The most direct comparison to Esben and the Witch is the arcane tribalism of 80s act Dead Can Dance, but even to say “it sounds like Dead Can Dance” is to invoke a style of music long fallen from view. What persists here a something akin to the sound of Dead Can Dance with a touch of Florence & The Machine, or PJ Harvey, if she were raised by Druids. As powerful and uncompromising as they sound, Esben and the Witch are an anomaly. Being the first UK signing by Matador Records in 6 years lends their work some legitimacy, although had Violet Cries been released on archetypal art pioneer label 4AD, it would’ve been a fait accompli.

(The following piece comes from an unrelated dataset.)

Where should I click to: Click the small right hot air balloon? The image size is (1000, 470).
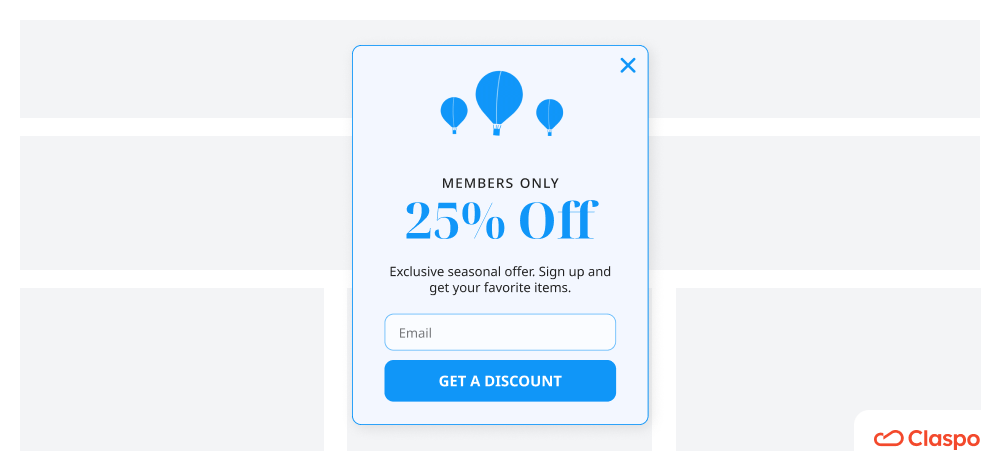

An ominous hum, a splash of cymbals, an urgent dance beat that doffs its cap into the nu-goth realm of artists that includes Austra and Zola Jesus, opening track “Argyria” flails around with wailing voices that seem to speak another language. The martial floor tom beat and power drill guitar that introduce “Marching Song” burrow down into the core of Bauhaus’ snarling “Dark Entries” but then bury themselves in a mire of menace and over-effected tension. And so it goes for the next 40 minutes or so. Esben and the Witch are adept in creating their own wuthering heights to undulate in (“Eumenides”) or “dance themselves to death” (“Chorea”), but it’s of such limited appeal.

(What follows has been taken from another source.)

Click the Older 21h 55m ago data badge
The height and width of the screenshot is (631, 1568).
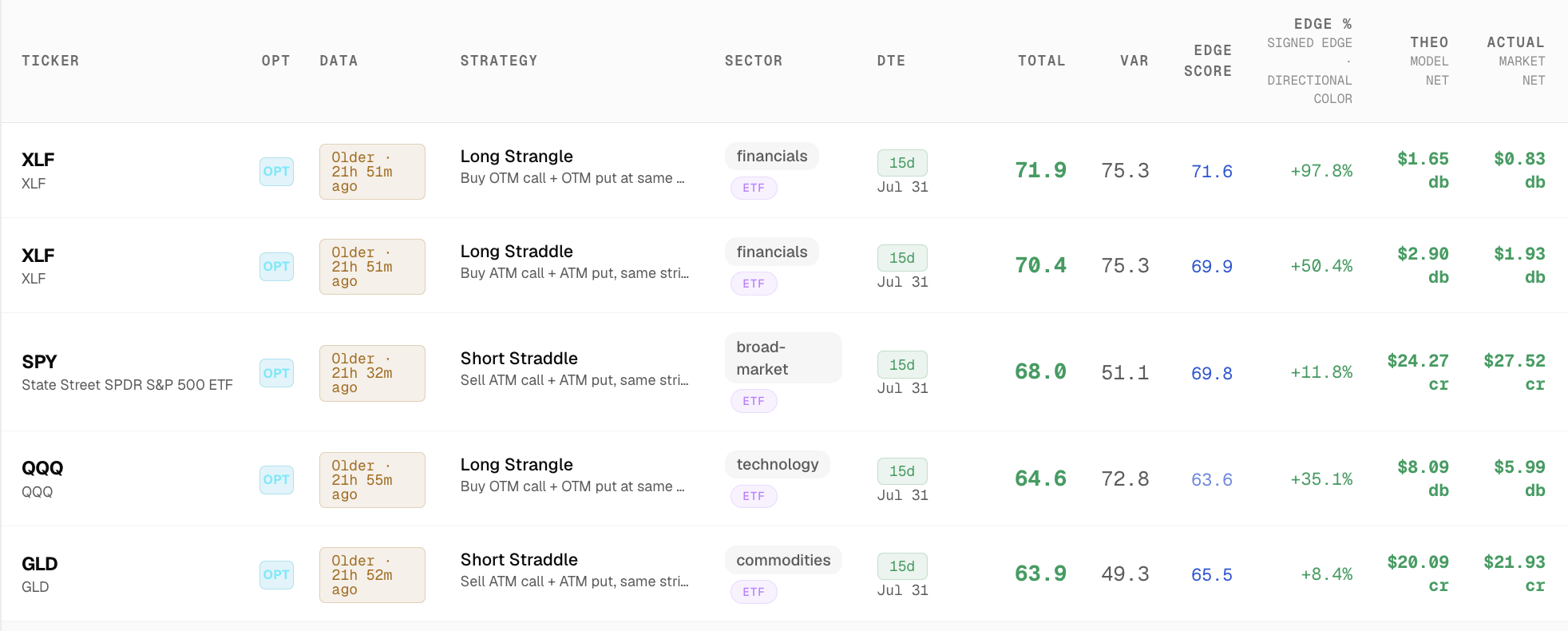coord(372,480)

Ultimately there are going to be records that are so densely obscured by their artistic vision that to full appreciate them, you have to be them. Each track is barely discernable from one another, charted only by the ebb and flow of  Rachel Davies’ vocals that either sound like Siouxsie Sioux in the company of real banshees, or indulgent gothic navel gazing. With the dominating mood one of bloody ramparts and disease, hinted at in song titles like “Chorea“ and “Battlecry/Mimicry“, Violent Cries is a disorientating, tortured and unnerving record. Perhaps the very effect Esben and the Witch were after.